McConnell also knew that genetic scans had proven that humans, like Bajorans, could mate with Cardassians. So there was a terrifying possibility some of the women might have been impregnated over the course of savage sexual assaults that they'd endured. Rape was an ugly enough event but to further the consequences into bearing a child of the attacker was a ludicrous proposition in McConnell's eyes. But Federation law prohibited abortions under any context. And the Colonial Council hadn't seen fit to repeal that stipulation now that the DMZ worlds were on their own.

And it wasn't as if the Cardassians themselves would care for the bastard hybrids. Cardassians were particularly xenophobic when it came to familial obligations. Dozens of Bajoran-Cardassian children were lingering in Bajoran orphanages. The Cardassians found them as repellant as the Bajorans did.

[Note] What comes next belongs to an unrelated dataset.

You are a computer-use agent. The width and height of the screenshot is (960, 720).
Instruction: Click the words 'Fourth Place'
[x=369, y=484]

The Cardassians had even abandoned full blood children because their families had died on Bajor. And a child without parents was cast aside as trash by Cardassian sensibilities.

"We need to be outside securing the hatchway," Donner insisted.

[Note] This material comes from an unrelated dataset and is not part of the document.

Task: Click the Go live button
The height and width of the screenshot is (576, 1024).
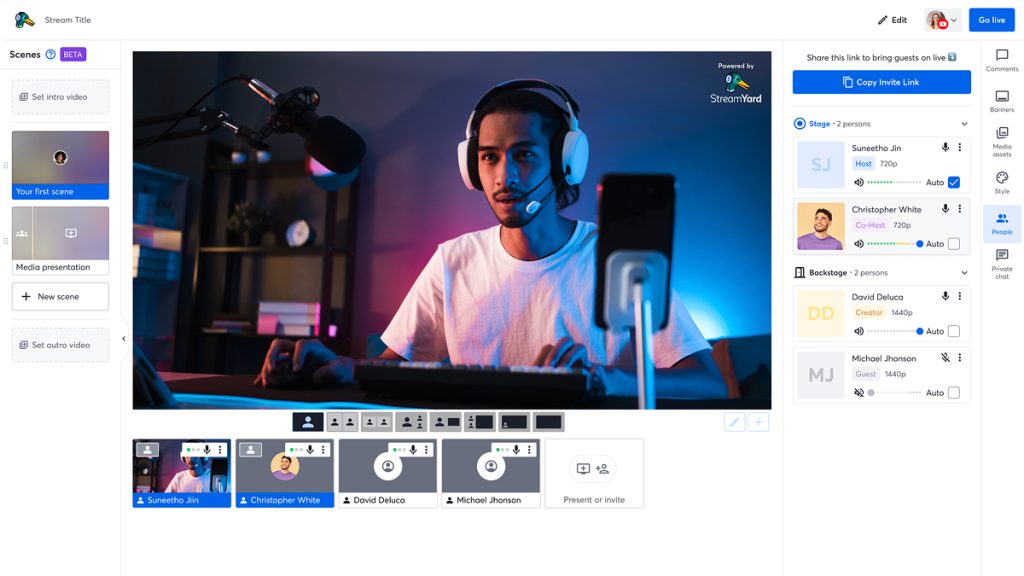Action: [991, 20]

"Go with her," McConnell instructed Hemmingway knowing that the younger man would've done so without permission anyway, "I'll set up a triage here."

"Nat and Cynthia are off the rails," Hemmingway observed, "Erika and Fren will be next and Chris and Kris will also freak when they arrive. God knows how Ro will respond."

"I can help talk Laren down," McConnell once again hoped beyond hope.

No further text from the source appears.